The president-elect of Mexico, Enrique Peña Nieto, said on Tuesday that he is planning to continue the efforts of President Felipe Calderón’s fight against the drug gangs in the country. Nieto also said that he would use a long-term strategy to put the battle in the hands of the civilians instead of the military. Nieto is from the Institutional Revolutionary Party and he praised the efforts of Calderon against organized crime. Calderon created a federal police force and increased cooperation with the United States. Nieto also said that Colombia could offer valuable lessons when it comes to fighting organized crime.
The efforts by Calderon included sending 45,000 troops to states across Mexico to fight drug gangs. Multiple drug lords were arrested but Calderon was not able to end a civil war amongst drug gangs that has claimed over 55,000 lives over the past six years.
Nieto will take power in December and said that he is going to make the reduction of violence his focal point. This announcement led to worry in Washington that he will reduce efforts against seizing drug shipments and arresting top cartel leaders. Some in Mexico began to worry that Nieto would strike deals with drug gangs to reduce violence in exchange for turning a blind eye to drug shipments. Nieto said that he absolutely opposes such an idea.

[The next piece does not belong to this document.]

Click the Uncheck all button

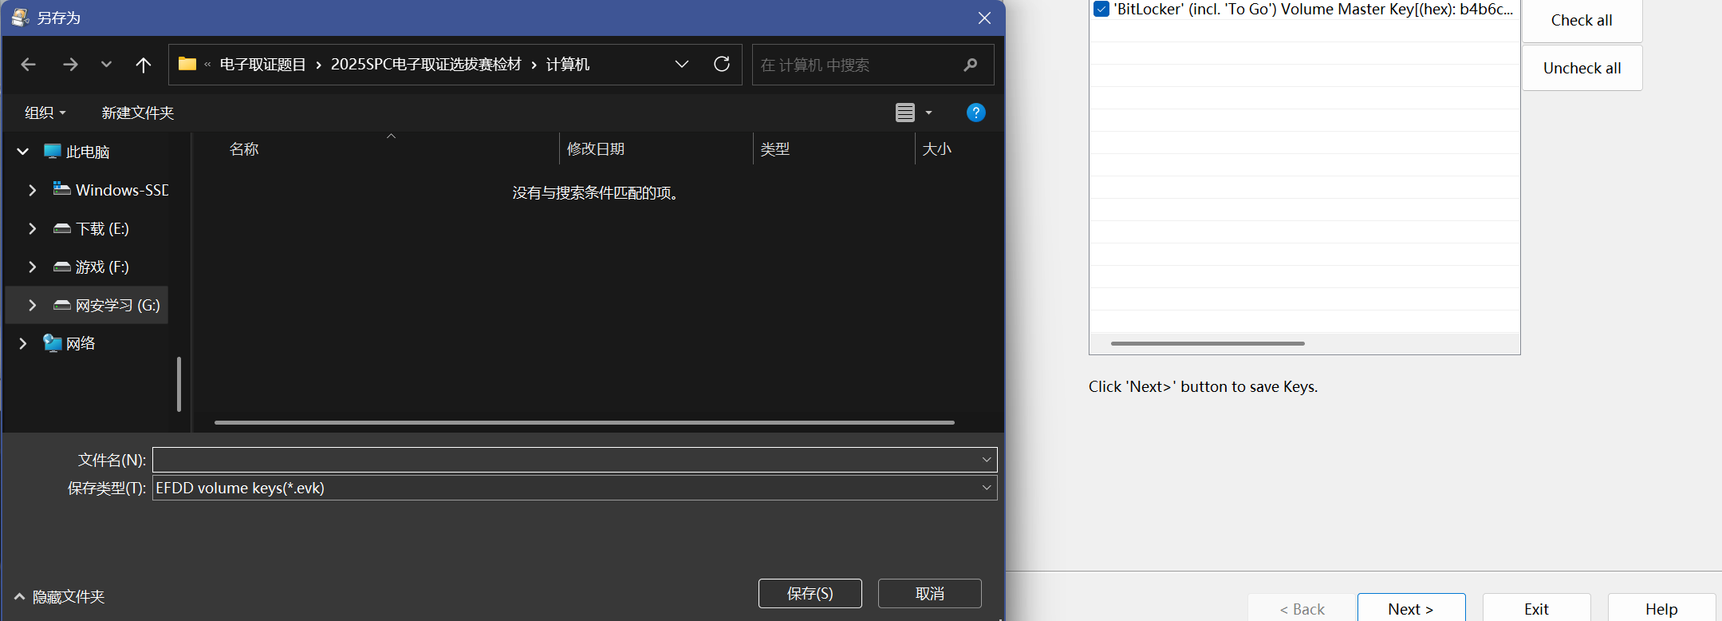(1582, 68)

Nieto informed the country that he would be keeping the federal police force of Calderon and turn it into the central weapon against drug gangs. He said he would expand it to 50,000 officers from the current size of 35,000 officers.

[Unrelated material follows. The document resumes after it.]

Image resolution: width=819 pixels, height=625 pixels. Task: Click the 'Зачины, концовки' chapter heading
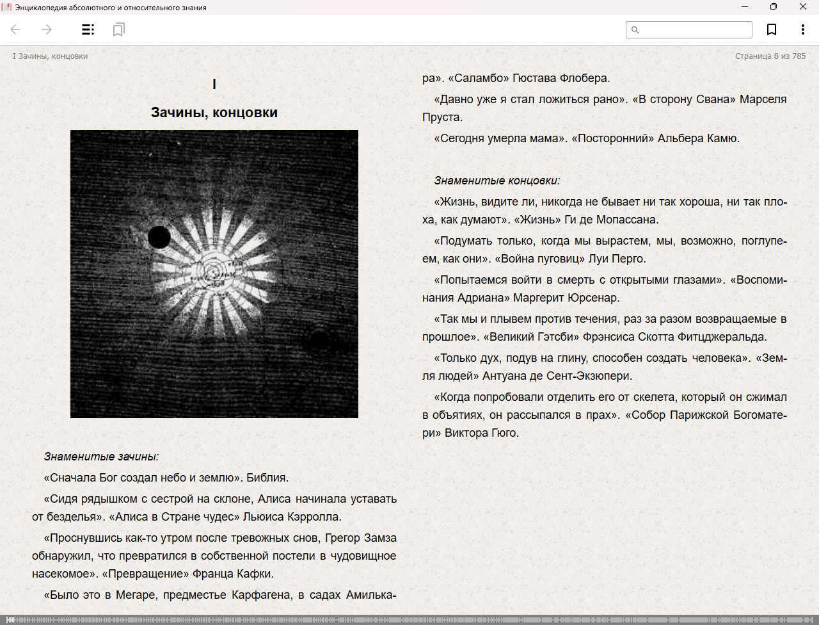point(214,113)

“It would be a separate corps [from the federal police]” that would “help towns with small populations, the places where organized crime can hide.”
Nieto also made it known that he wants the country to have a stronger relationship with the United States when it comes to fighting crime.

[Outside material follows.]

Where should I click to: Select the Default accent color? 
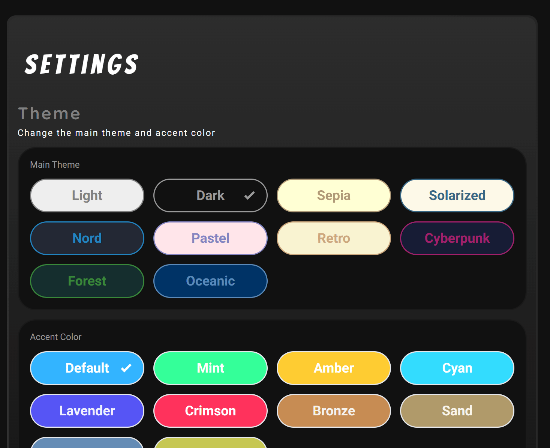[x=87, y=368]
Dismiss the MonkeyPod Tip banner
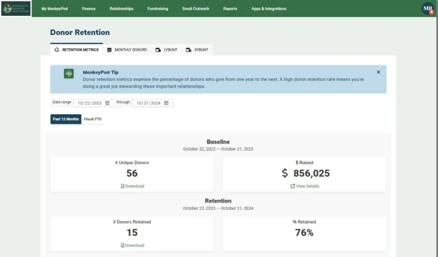 click(378, 72)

“Many kingpins and bosses have been caught because of collaboration with the U.S.,” he said. “We do not just want to maintain our relationship [with the U.S.], we want to expand it.”
Nieto said that he will be taking pointers from Colombia when it comes to dealing with the United States and fighting drug lords.
“The experience they can give to us would be important,” he said. “Colombia’s circumstances are different than ours, but a good reference to succeeding in fighting insecurity.” Nieto gave high praise to his new security advisor, the former Colombian police chief Gen. Óscar Naranjo. Nieto described him as “the best policeman in the world.”